I'm trying to estimate how much feature reduction using PCA can help with increasing accuracy in case of classification using different ml methods. I'm using digits dataset available in scikit-learn. To do it, I'm checking accuracy using 64 features available, later using PCA, I reduce it to 63 features and accuracy decreases extremely:

###ANN:

featureNum #accuracy

64  | 0.966 +- 0.008

63  | 0.132 +- 0.0116619037897

###SVM:

featureNum accuracy

64  | 0.96 +-   0.0

63  | 0.54 +-   0.0

###RandomForest:

featureNum accuracy

64  | 0.974 +- 0.008

63  | 0.12 +-   0.022803508502

###DecisiontTree:

featureNum accuracy

64 |    0.802 +- 0.0172046505341

63 |    0.11 +- 0.0126491106407

All calculations were repeated 5 times to get statistics. Before using PCA (64 features) scores where quite good in all cases. After, In case of all tested methods apart from SVM, it was practically random (there're 10 classes). I would understand that accuraccy dropped a little because we loose some information for sure using PCA but it's quite extreme. 64 features is quite a lot so I rather expected that accuracy can increase. I tried also with dataset create with make_classifiation using 100 features and but it didn't change much.

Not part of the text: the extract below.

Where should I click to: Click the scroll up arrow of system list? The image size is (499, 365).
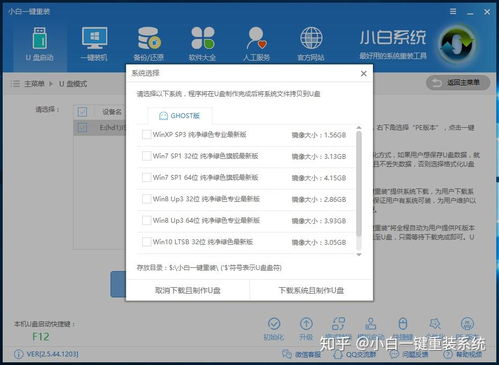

Described results I got when using 1000 records from digits dataset, I tried with lower amount of data but still it's the same results more or less.

Best Answer

I've created a notebook that almost replicates your drop in accuracy.

I think that most likely error is actually retraining PCA - if you fit PCA on train set, then fit classifier, and then try to run it on principal components retrieved from the test set, then you use incorrect parameter space for the classifier - classifier uses train set principal components as coordinates, and then you run it on test set PCs.